The Austrian competed in 46 races at the highest level for Jaguar and Red Bull Racing from 2004 to 2006, notching up 14 points and a best finish of fifth place along the way, in the Chinese Grand Prix at the end of the 2005 campaign.

Since the beginning of last year he has been employed as test and reserve driver by BMW-Sauber, but with teams no longer permitted to field three cars on Fridays and all in-season testing henceforth outlawed, he admits that for much of 2009 he will be twiddling his thumbs. Ex-Super Aguri ace Davidson recently called for the Friday rule to be overturned [see separate story - click here], and Klien clearly agrees.

"I would definitely be in favour of that idea, yes," he told Radio. "I think that would be exactly the right thing for the test and reserve drivers now - there's no testing during the season so we need to have some time in the car, and that would be on the Friday. That's a perfect platform not only for a third driver, but also for a team to get more data for a race weekend.

"It's a big change for the test drivers this year, with nearly no testing. Okay, before the start of the season we'll get some tests in, but then from March onwards there are no tests at all apart from straight-line tests, so that will be extremely difficult for us. For teams I think it's really important to have an experienced test and reserve driver who has driven in some races already and has some mileage, otherwise it's difficult.

"To be honest, there is only a small chance for a young driver to get into Formula 1 because there's no testing. Again, Friday testing would be the perfect platform for young drivers to show what they can do and what they're capable of, and also to learn the tracks, which is extremely important.

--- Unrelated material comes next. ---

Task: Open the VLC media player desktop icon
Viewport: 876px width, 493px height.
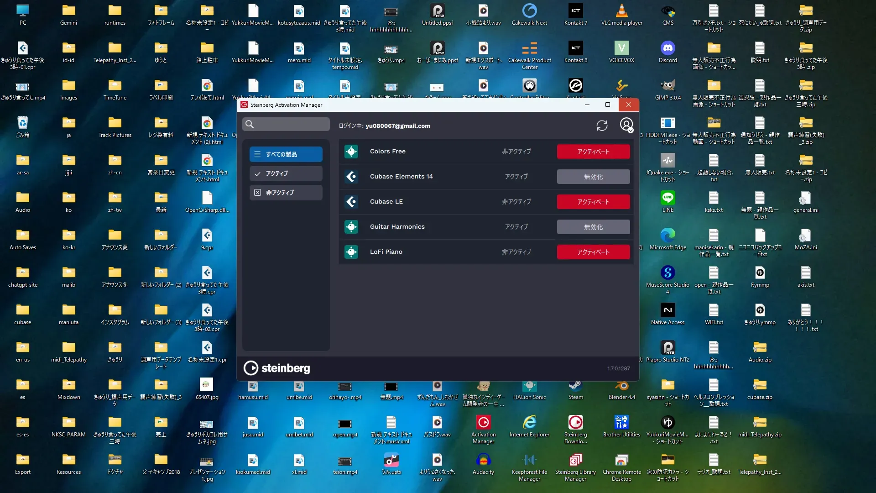Action: (x=621, y=11)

"I hope they'll review this regulation change a little bit, and maybe have something on Fridays again for test drivers like there was two or three years ago."

Experienced Klien certainly is, despite his relatively young age at just 25, and he is hopeful that BMW's pre-Christmas running with an interim car specially fitted with 2009-spec wings to simulate the aerodynamics and downforce levels that are likely to be experienced this season - the only F1 team to do so - will provide the Munich and Hinwil-based outfit with an advantage over its rivals once the competitive action gets underway in the Australian Grand Prix in Melbourne in just over two months' time.

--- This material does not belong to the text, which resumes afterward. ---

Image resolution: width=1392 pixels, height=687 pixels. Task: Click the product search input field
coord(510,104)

He is less convinced, however, that the new regulations will achieve their stated goal of generating greater overtaking and spicing up the show.

"I don't think so," the former F3 Masters winner cautioned. "For sure you can follow the car in front a bit more closely, but at the end of the day the braking zone is still so short that it's very difficult to overtake.

"The difference [between the 2008 and 2009 cars] isn't too big, I have to say; okay, there is a big reduction in aerodynamics and downforce, but you get back quite a lot of grip again from the slick tyres, especially in medium and low-speed corners. The rear of the car is a bit looser under braking and turning into high-speed corners, so it's a bit more work to control the car, but you get used to it quite quickly really.

"I think [the new testing ban] makes things extremely difficult, and I'm happy that we already did quite a lot of testing in November and December with the 'B' spec car equipped to the '09 regulations and aerodynamics. That means we already have quite a lot of data, but I think between now and March it will be crucial to develop the car as much as possible. After that there will be no testing anymore - only on [grand prix] Fridays - and that's very limited."

As to his own personal goals, finally, Klien has been open of late about his desire to return to racing in F1 in the near future - and in the meantime he is hoping to keep himself sharp, fit and focussed by renewing his relationship with Peugeot, one that saw him star on his debut in the iconic, round-the-clock Le Mans 24 Hours sportscar classic back in June en route to third position overall with team-mates Franck Montagny and Ricardo Zonta.

"It was good last year to do some extra racing and testing with Peugeot," he acknowledged. "I'm trying to do that this year again, but it's not finalised yet.

"As a [Formula 1] test and reserve driver you are in third position, so very close to a race seat obviously. Of course you have to wait a bit, but if you do a good job there and have a bit of luck, quite quickly you can be in a race seat. I'm not just here to be a third driver and to be happy with that - I want to get back into a race seat. That's what I'm working at."